-- START --

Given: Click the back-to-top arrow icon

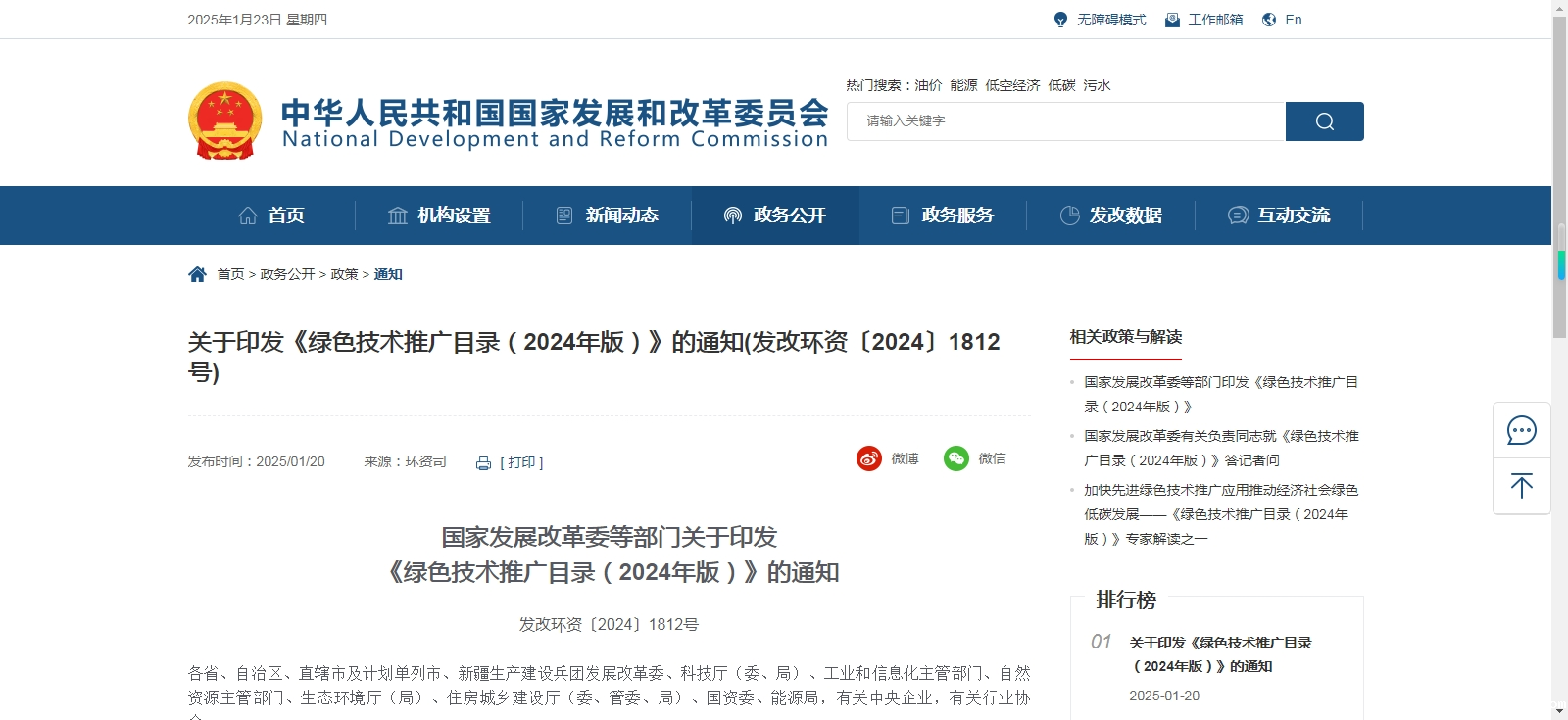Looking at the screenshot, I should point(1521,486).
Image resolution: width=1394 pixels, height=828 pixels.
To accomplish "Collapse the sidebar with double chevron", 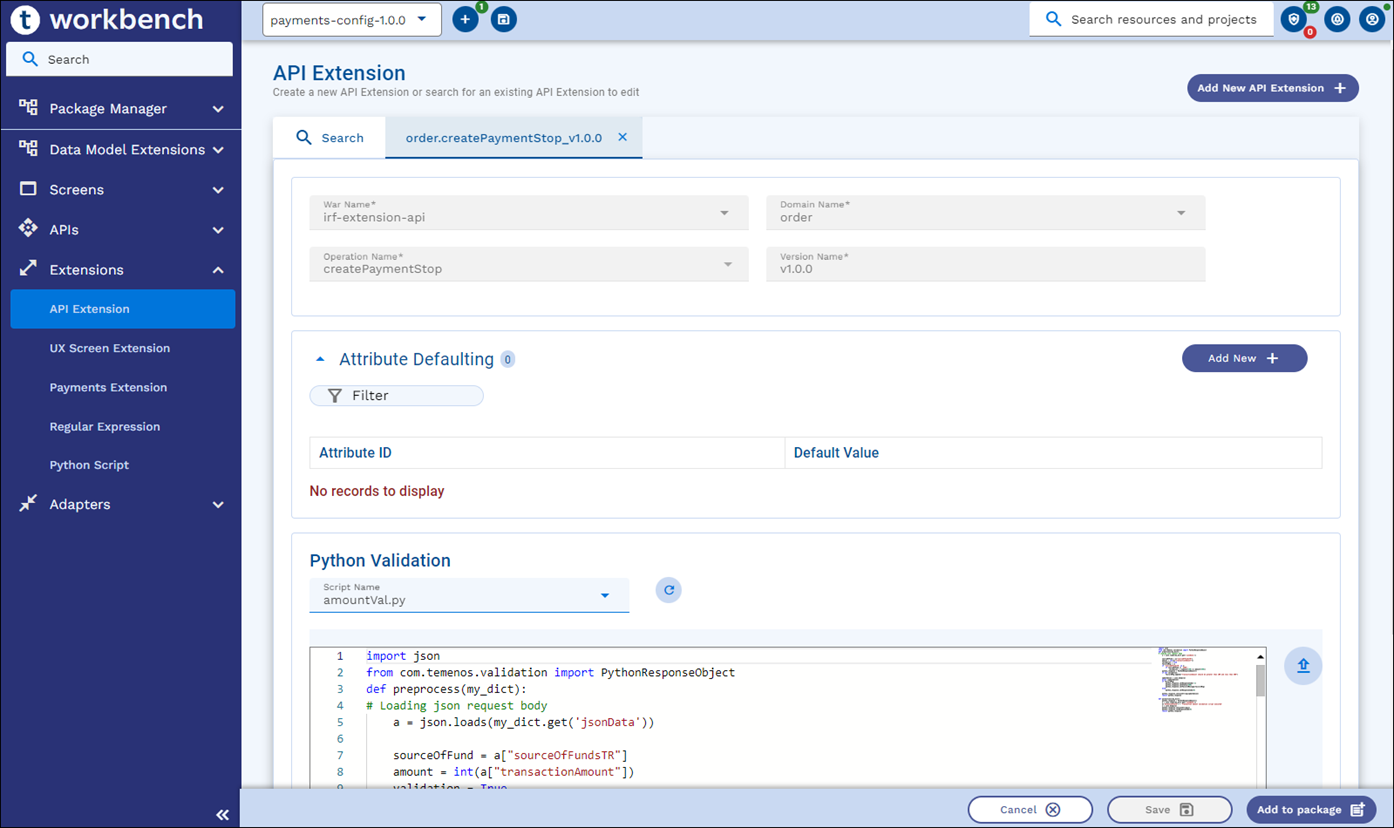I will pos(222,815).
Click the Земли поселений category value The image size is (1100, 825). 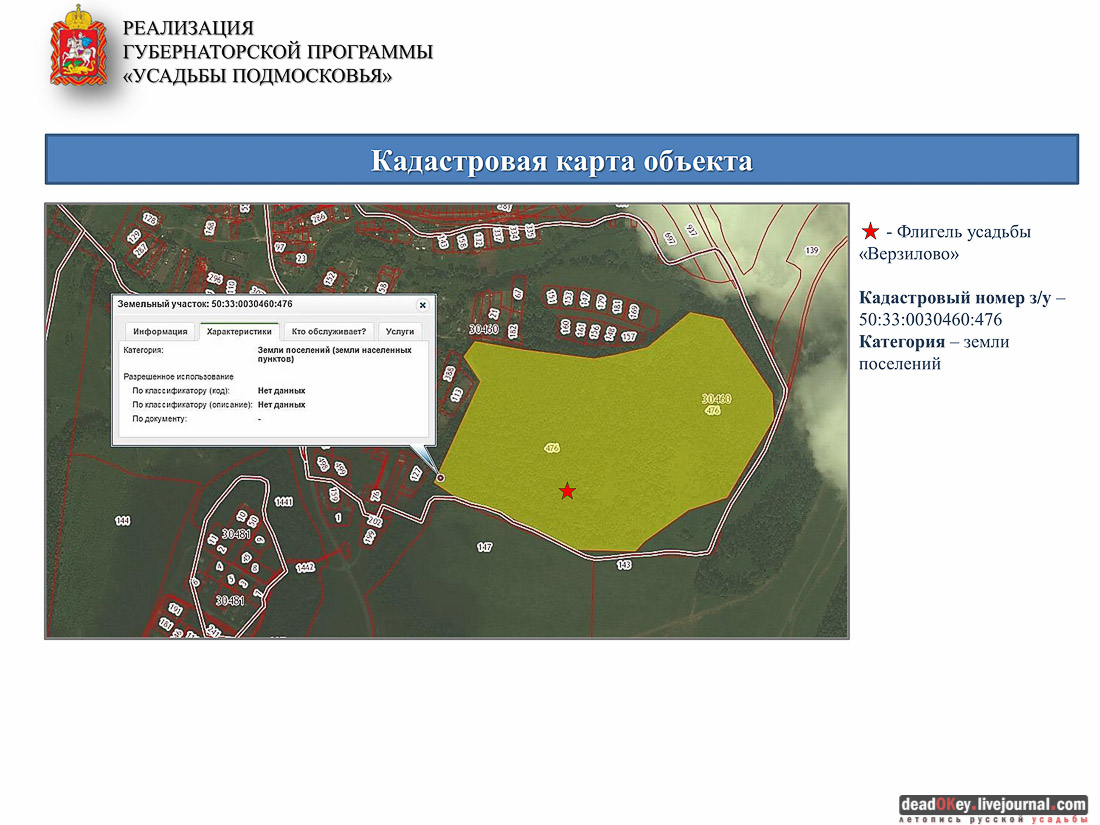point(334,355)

-- END --
-- START --

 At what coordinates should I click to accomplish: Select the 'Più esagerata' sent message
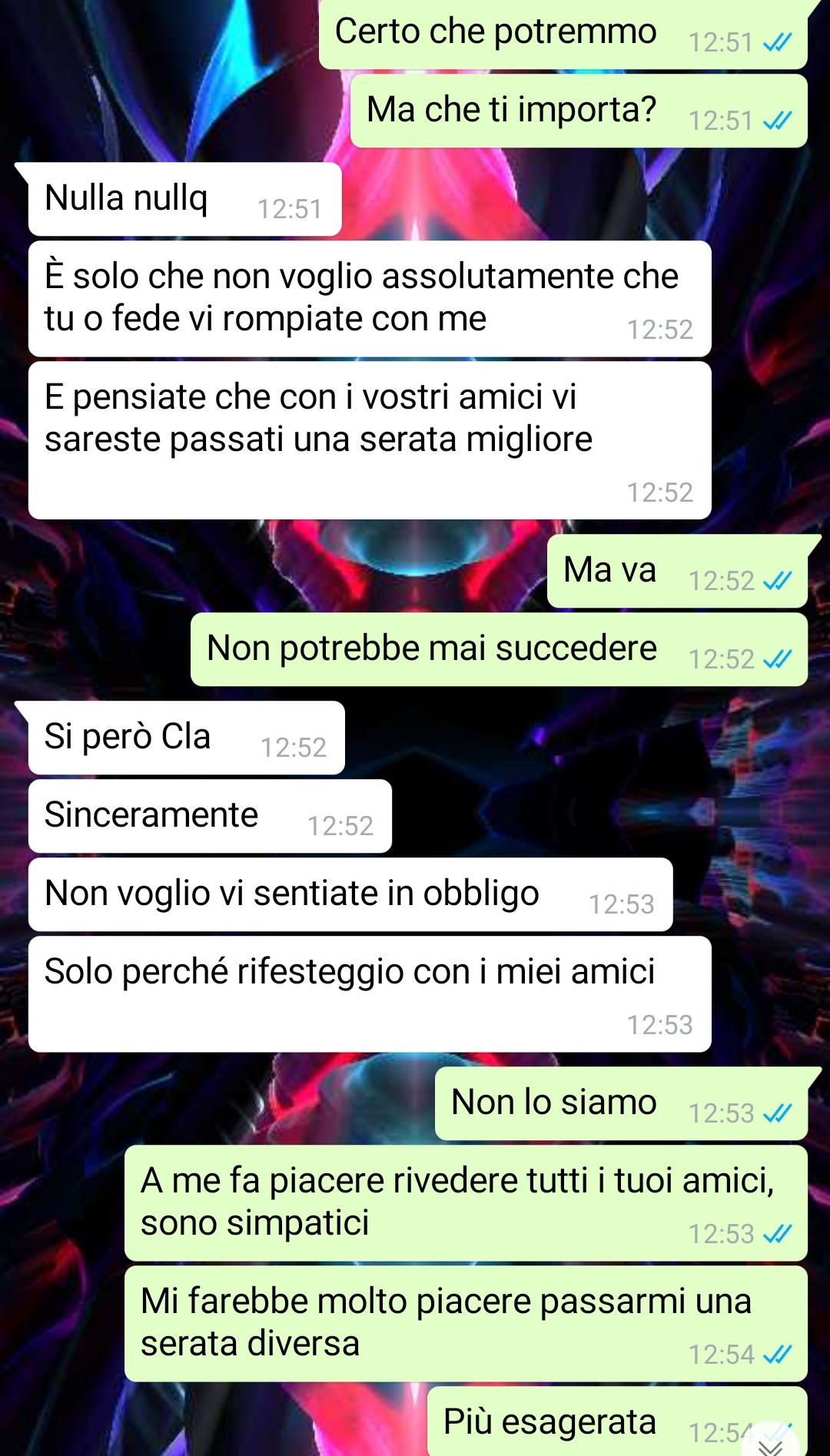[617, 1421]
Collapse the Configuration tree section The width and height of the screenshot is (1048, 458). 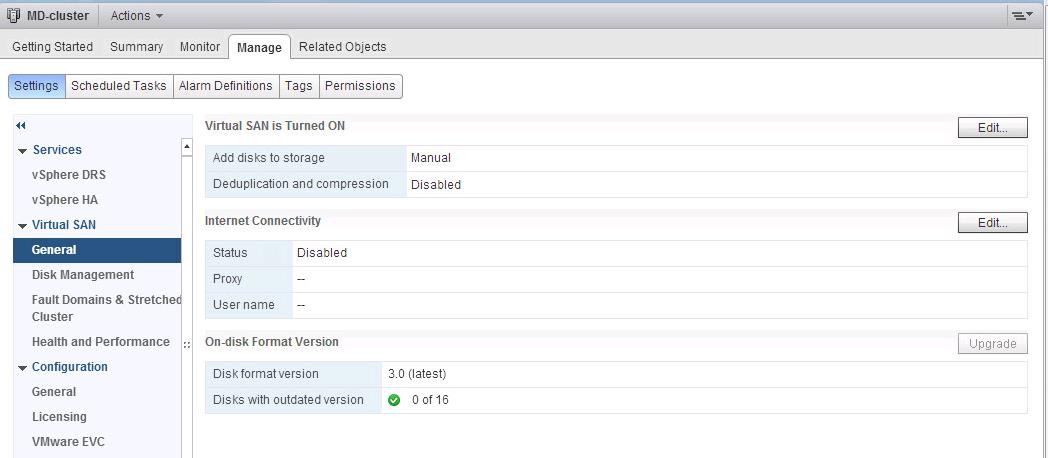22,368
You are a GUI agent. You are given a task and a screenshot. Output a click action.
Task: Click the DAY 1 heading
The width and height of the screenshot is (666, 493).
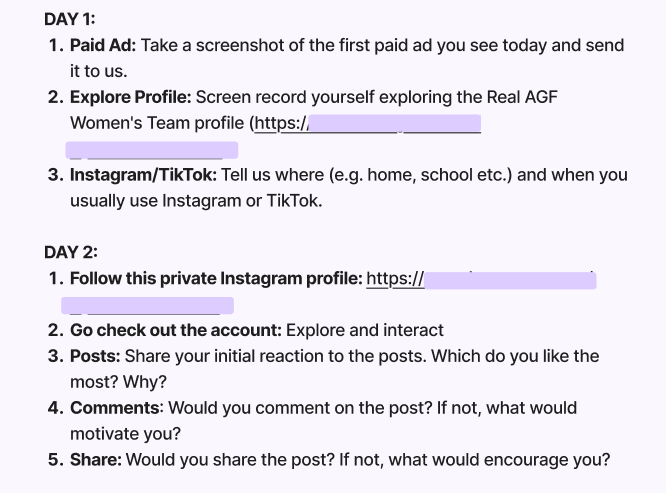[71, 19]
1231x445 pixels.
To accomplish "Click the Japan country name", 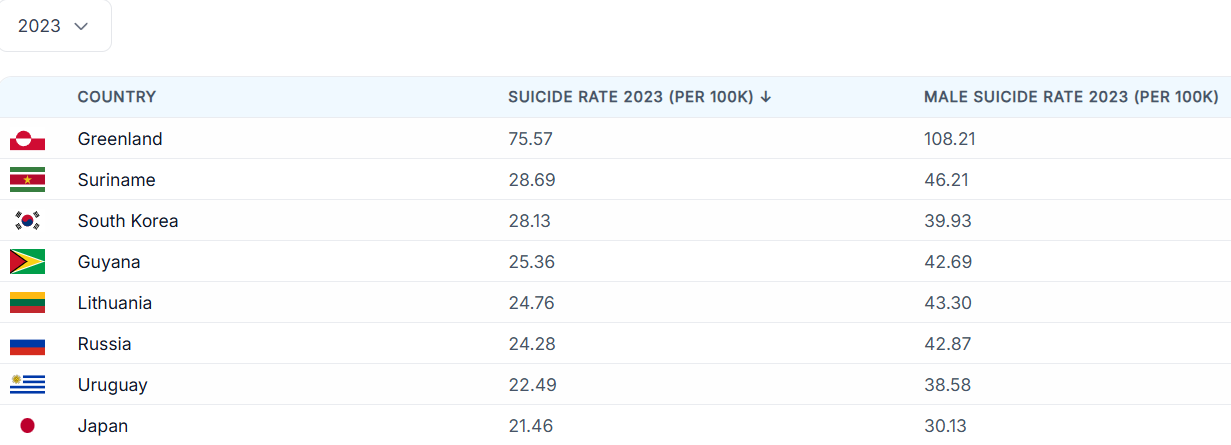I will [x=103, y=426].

-- END --

## [TASK STATEMENT]
Collect every line of the records that contains the string "pixels". Treat uppercase and lowercase letters as distinct when matching.

## [FINISHED ANSWER]
Image resolution: width=1394 pixels, height=828 pixels.
1231x445 pixels.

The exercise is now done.